Audiologists provide testing that is important to the school. This includes the traditional audiometric tests, which define the type, degree, and configuration of hearing loss, ability to understand speech, etc. Testing can also include functional testing, such as speech recognition in noise and functional listening evaluations. However, children in the schools may have additional difficulties which cannot be defined by these more traditional tests.
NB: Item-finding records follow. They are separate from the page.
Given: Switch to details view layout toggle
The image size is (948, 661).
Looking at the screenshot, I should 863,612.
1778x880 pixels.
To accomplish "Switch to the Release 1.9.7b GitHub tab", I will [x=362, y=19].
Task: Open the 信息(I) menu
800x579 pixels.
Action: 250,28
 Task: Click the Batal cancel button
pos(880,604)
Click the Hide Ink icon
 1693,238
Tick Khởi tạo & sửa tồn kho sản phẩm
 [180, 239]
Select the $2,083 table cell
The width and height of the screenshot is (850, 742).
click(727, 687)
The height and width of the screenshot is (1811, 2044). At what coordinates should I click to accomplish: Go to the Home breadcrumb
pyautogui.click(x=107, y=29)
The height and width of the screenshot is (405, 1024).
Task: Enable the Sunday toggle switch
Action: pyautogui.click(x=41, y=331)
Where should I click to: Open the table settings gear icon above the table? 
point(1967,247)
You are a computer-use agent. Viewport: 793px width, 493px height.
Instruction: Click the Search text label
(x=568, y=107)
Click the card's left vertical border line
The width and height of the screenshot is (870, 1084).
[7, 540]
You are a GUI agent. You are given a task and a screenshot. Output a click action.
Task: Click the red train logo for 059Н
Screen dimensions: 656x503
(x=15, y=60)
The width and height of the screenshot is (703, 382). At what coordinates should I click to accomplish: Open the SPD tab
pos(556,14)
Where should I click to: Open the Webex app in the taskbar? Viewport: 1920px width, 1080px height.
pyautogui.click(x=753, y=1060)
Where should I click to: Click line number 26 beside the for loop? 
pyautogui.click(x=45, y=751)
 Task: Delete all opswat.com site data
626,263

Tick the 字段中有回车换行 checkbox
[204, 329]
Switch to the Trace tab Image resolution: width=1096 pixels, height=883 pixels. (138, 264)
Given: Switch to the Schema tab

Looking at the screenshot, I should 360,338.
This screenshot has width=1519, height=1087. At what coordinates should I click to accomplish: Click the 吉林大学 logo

For example, educators indicate that children with hearing loss are not always able to relate well to others. Research has found that children with hearing loss have poorer theory of mind development than children with normal hearing (Moeller, 2007). This is true even if the child has received a cochlear implant (e.g., Peterson, 2004, as cited in Moeller, 2007). Studies have also indicated that “socio-pragmatic language” impacts academic success (Thagard, Hilsmier, & Easterbrooks, 2011). As such, theory of mind needs to be assessed to examine both social and emotional awareness. Theory of mind has implications on the child’s educational development.
Educational audiologists are also aware of how often a child does not have functioning equipment. However, the child may not take an active role in letting the educator know that the equipment is not functioning. Self-advocacy plays a large role in a child’s success (Sheetz, 2001). Evaluation of self-advocacy skills can assist with setting educational goals.
Teachers mention how a child with hearing loss performs more poorly at the end of the day as compared to children without hearing loss. Research has shown that children with hearing loss have increased listening effort (e.g., Hicks & Tharpe, 2002). While listening effort has been a topic of many research articles, evaluating this in the schools is more difficult. However, the audiologist can incorporate the concept of listening effort in their evaluations.
This presentation is designed to give resources for evaluations which go beyond traditional audiometric tests.